> GIVEN PASSAGE:
* begin *

We betray ourselves into smallness when we think the little choices of each day are trivial. Drama and risk are needed to vitalize every commonplace act or lesson or posture. The personalities which heal and urge forward are the beautiful quintessence of this daily, hourly practice grown natural like breathing. Every day we should do a little more than is required. If we exert ourselves at some task we would rather not perform, provided we are not overworked horses going around in a blind circle, we shall find that soon or late our trained personalities will leap exultantly to the test. Inuring ourselves each day to resolute volition and spontaneous self-expression is like a plunge into the brine. Its benefits may not show at the time, but the salty-sweet virtue soaks into our fibers and is stored for the coming victory.


A poet once said I must be happy because I did not see the bare, cold present, but lived in a beautiful dream. I do live in a beautiful dream; but that dream is the actual, the present—not cold, but warm; not bare, but furnished with a thousand blessings. The very evil which the poet supposed would be a cruel disillusionment is necessary to the fullest knowledge of joy. Only by contact with evil could I have learned to feel by contrast the beauty of truth and love and goodness.


He who does not see that joy is an important force in the world misses the essence of life. Joy is a spiritual element that gives vicissitudes, unity and significance. Belief in the triumph of good vitalizes a race; enlightened optimism fosters in man a constructive purpose and frees him from fears which fetter his thought. Pessimism or passive resignation weakens the spirit and topples society to ruin, while determined resignation is a force. The first is but a regret; the other is a possession, for it is faith, a motive power. Optimism is Jehovah’s lightning, clearing a fate-befogged atmosphere.


Sometimes, it is true, a sense of isolation enfolds me like a cold mist as I sit alone and wait at life’s shut gate. Beyond there is light, and music, and sweet companionship; but I may not enter. Fate, silent, pitiless, bars the way. Fain would I question his imperious decree; for my heart is still undisciplined and passionate; but my tongue will not utter the bitter, futile words that rise to my lips, and they fall back into my heart like unshed tears. Silence sits immense upon my soul. Then comes hope with a smile and whispers, “There is joy in self-forgetfulness.” So I try to make the light in others’ eyes my sun, the music in others’ ears my symphony, the smile on others’ lips my happiness.


It need not discourage us if we are full of doubts. Healthy questions keep faith dynamic. In fact, unless we start with doubts we cannot have a deep-rooted faith. One who believes lightly and unthinkingly has not much of a belief. He who has a faith which is not to be shaken has won it through blood and tears—has worked his way from doubt to truth as one who reaches a clearing through a thicket of brambles and thorns.


Another fact I do not forget is the tendency of the beliefs which fire one generation to grow chill in the next. As enthusiasm cools the spontaneity and joy of communing with the Divine are lost. Ideas of life and conduct are accepted without investigation. True religion is obscured by sects, rites and legal codes. The dead weight of the letter killeth, and faith, the song that “turns a stone and starts a wing,” ceases at the approach of dull-eared orthodoxy. Revolt is needed to rekindle the spirit that giveth life. But this very ebb and flow shows how unsubduable are faith and the freedom it reincarnates. In all ages faith renews man’s impulse to penetrate the splendors of creation; it reveals a power working within him and apart from him and directs him toward new objectives.

* end *

> DATA SHOWN:
* begin *

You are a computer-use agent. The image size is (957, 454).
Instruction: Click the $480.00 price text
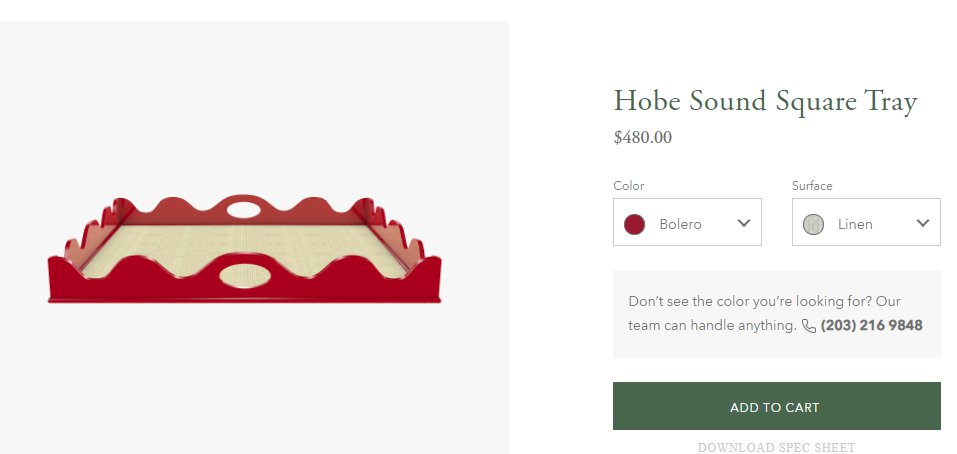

* end *

> TASKS TO COMPLETE:
**A.** Answer these questions from the passage on joy and faith:
(i) According to the passage, what should we do every day?
(ii) What does it say keeps faith dynamic?
(iii) What does hope whisper?
**B.** Please list everything the passage on joy and faith names as obscuring true religion.

> SOLUTIONS PER TASK:
**A.**
(i) A little more than is required.
(ii) Healthy questions.
(iii) "There is joy in self-forgetfulness."

**B.** Sects, rites and legal codes.